(What the task requires) With the line containing "This screenshot has width=1220, height=858." as the first line and the last line of the records as the final one, reproduce that range exactly.

··········

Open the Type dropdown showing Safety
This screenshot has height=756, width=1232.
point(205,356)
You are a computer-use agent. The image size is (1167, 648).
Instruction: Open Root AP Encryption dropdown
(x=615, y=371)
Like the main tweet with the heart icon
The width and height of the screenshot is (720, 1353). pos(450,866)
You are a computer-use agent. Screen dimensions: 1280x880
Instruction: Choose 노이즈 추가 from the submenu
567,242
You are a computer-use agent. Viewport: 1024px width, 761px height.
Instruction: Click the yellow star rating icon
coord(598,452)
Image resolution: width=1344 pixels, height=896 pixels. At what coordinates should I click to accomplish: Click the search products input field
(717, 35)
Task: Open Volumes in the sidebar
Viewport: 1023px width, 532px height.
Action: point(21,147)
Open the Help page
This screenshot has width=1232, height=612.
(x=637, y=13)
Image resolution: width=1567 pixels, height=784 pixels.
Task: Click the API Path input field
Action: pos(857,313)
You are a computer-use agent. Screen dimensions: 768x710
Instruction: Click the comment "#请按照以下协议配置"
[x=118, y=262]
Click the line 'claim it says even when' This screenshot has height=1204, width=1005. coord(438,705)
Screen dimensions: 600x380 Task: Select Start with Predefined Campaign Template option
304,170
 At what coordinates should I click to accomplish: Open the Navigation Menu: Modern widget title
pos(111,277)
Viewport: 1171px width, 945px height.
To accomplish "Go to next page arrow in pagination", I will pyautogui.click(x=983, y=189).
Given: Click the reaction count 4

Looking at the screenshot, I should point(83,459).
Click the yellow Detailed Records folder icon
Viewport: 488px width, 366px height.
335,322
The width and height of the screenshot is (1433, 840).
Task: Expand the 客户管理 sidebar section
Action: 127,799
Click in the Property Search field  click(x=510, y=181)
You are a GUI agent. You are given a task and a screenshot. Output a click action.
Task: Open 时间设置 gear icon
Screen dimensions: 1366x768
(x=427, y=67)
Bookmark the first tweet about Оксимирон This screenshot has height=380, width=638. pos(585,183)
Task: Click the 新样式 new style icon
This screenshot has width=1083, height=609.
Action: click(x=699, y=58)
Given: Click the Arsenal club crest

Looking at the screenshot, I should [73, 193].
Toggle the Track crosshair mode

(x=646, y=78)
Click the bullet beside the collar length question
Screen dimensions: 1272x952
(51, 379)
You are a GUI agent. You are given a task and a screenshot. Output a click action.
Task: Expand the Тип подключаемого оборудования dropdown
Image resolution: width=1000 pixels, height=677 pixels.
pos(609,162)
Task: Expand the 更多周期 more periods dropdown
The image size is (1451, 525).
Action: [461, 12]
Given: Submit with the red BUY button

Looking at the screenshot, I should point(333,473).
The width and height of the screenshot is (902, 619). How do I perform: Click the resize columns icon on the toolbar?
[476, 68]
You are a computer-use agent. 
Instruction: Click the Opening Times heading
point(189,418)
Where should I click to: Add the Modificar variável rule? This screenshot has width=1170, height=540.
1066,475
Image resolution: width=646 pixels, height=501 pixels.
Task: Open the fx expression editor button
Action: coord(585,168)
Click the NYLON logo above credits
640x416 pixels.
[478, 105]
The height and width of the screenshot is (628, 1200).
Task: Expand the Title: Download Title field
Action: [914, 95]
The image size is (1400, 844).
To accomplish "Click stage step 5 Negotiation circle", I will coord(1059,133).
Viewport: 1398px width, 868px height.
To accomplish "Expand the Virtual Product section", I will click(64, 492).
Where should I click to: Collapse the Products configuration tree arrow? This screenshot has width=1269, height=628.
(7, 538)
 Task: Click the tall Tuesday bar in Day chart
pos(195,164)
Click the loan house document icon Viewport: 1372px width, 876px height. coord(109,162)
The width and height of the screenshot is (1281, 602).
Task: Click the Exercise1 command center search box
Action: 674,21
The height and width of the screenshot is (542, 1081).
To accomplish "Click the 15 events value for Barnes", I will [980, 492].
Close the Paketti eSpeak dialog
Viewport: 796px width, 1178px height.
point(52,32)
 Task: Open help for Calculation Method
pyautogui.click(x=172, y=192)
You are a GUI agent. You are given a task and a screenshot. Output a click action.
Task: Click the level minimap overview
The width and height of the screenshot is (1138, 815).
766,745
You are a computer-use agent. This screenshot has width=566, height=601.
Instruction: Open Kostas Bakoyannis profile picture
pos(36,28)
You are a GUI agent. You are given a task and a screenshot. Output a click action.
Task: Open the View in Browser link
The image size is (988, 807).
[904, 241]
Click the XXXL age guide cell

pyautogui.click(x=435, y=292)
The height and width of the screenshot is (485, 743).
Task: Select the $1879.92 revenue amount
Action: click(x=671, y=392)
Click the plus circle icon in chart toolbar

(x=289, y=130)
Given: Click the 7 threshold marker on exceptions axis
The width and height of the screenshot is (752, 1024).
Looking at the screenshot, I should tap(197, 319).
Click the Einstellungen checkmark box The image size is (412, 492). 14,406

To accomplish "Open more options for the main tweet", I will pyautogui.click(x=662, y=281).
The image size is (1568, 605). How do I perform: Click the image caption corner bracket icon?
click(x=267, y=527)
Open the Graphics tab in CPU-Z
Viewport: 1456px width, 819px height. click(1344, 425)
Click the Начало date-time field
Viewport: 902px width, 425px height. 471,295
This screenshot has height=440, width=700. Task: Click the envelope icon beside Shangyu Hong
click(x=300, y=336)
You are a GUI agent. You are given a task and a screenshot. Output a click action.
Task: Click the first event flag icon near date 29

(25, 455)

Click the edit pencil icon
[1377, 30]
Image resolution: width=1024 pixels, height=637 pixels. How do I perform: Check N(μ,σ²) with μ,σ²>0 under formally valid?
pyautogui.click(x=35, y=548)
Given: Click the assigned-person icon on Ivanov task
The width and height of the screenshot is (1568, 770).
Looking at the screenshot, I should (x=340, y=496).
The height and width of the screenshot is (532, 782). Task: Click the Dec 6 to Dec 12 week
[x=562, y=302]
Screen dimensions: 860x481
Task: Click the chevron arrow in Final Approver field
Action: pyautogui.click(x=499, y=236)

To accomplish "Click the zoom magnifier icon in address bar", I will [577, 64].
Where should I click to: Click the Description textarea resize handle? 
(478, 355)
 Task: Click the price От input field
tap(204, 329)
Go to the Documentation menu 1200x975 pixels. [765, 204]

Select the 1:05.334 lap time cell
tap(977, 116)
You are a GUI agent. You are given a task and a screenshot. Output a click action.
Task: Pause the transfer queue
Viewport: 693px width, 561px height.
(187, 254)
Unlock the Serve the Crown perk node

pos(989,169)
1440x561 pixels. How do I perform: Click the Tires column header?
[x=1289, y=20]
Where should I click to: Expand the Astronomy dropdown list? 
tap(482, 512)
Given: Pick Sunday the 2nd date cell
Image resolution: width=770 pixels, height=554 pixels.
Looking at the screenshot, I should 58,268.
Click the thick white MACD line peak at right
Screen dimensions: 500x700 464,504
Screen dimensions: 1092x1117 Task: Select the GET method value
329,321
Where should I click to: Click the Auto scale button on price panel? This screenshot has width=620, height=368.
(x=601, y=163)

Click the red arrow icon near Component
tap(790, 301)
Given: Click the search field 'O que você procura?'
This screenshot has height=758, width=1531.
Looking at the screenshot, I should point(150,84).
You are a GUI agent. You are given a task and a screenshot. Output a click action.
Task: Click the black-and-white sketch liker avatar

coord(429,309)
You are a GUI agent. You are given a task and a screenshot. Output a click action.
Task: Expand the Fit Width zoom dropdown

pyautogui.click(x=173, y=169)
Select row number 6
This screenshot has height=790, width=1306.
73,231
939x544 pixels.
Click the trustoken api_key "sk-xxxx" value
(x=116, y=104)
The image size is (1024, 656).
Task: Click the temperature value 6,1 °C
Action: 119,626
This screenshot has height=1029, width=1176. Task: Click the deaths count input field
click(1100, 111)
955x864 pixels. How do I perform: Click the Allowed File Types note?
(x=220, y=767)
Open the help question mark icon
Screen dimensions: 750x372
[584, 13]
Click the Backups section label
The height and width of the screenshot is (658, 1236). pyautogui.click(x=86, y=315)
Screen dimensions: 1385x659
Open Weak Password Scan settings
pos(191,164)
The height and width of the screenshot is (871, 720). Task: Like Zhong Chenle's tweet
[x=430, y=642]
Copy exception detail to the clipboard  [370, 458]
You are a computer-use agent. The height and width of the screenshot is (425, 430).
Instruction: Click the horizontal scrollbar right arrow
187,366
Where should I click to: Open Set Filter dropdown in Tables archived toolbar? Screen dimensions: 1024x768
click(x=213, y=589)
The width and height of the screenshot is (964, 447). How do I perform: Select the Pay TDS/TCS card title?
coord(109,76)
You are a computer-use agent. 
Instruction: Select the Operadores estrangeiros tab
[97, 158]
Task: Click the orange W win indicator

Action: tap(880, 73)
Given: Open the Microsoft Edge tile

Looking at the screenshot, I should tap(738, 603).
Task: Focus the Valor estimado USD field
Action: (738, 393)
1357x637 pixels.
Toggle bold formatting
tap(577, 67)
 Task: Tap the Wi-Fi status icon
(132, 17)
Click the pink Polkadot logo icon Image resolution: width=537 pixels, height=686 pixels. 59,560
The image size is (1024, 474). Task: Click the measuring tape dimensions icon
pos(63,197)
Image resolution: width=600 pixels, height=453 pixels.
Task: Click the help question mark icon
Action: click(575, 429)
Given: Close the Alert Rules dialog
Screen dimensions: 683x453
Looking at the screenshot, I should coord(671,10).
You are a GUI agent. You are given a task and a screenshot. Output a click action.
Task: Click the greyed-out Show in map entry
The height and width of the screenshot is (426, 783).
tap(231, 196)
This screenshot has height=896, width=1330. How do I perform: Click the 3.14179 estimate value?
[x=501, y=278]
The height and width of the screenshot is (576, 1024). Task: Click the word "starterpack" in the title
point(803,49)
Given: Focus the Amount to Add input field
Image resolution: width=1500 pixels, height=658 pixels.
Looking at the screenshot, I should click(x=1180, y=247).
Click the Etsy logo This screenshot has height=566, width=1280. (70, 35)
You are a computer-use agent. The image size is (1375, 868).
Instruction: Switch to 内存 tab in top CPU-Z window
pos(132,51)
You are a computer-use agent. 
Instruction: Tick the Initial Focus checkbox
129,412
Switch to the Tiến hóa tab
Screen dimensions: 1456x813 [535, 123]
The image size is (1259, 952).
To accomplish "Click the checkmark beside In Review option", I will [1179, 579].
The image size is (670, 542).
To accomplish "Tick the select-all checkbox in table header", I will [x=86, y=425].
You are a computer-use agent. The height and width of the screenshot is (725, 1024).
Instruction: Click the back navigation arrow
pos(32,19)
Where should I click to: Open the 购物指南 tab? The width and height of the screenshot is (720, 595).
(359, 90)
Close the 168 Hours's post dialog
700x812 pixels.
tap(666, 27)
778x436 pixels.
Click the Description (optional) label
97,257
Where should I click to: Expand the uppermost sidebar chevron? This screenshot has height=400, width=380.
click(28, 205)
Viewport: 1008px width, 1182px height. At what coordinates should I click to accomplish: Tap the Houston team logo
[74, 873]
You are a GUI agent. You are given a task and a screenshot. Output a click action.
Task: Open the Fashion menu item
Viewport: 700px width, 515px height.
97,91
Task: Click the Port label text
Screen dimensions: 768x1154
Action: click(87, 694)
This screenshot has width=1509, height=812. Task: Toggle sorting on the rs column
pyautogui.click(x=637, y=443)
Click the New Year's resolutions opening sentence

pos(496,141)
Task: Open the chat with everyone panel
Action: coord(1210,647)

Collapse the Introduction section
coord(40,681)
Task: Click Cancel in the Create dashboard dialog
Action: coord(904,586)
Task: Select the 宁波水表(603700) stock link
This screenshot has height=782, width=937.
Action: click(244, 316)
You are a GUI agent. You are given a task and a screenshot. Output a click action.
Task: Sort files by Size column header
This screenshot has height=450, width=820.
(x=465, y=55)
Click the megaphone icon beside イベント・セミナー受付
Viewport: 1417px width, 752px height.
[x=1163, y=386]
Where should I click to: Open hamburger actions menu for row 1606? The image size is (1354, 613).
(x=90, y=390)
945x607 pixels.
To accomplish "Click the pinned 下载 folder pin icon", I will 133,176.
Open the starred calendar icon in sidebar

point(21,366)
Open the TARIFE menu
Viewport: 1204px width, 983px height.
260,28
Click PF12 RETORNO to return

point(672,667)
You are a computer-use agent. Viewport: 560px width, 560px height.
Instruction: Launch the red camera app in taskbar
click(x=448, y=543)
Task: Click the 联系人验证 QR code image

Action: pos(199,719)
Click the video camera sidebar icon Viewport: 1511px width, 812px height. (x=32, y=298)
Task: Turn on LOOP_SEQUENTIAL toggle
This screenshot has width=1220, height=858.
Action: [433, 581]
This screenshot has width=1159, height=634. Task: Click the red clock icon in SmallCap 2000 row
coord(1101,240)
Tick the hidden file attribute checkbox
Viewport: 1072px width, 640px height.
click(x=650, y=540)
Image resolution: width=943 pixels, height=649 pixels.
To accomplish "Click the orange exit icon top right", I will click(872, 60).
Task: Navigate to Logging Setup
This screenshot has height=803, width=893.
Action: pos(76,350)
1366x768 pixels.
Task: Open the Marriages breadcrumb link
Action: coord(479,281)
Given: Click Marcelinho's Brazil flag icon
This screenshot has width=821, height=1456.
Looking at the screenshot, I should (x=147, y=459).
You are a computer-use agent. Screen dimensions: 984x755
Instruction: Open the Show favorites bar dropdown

··········

(Worked solution)
This screenshot has width=1220, height=858.
Action: [433, 581]
This screenshot has width=1159, height=634. Task: Click the red clock icon in SmallCap 2000 row
coord(1101,240)
Tick the hidden file attribute checkbox
Viewport: 1072px width, 640px height.
click(x=650, y=540)
Image resolution: width=943 pixels, height=649 pixels.
To accomplish "Click the orange exit icon top right", I will click(872, 60).
Task: Navigate to Logging Setup
This screenshot has height=803, width=893.
Action: pos(76,350)
1366x768 pixels.
Task: Open the Marriages breadcrumb link
Action: coord(479,281)
Given: Click Marcelinho's Brazil flag icon
This screenshot has width=821, height=1456.
Looking at the screenshot, I should (x=147, y=459).
You are a computer-use agent. Screen dimensions: 984x755
Instruction: Open the Show favorites bar dropdown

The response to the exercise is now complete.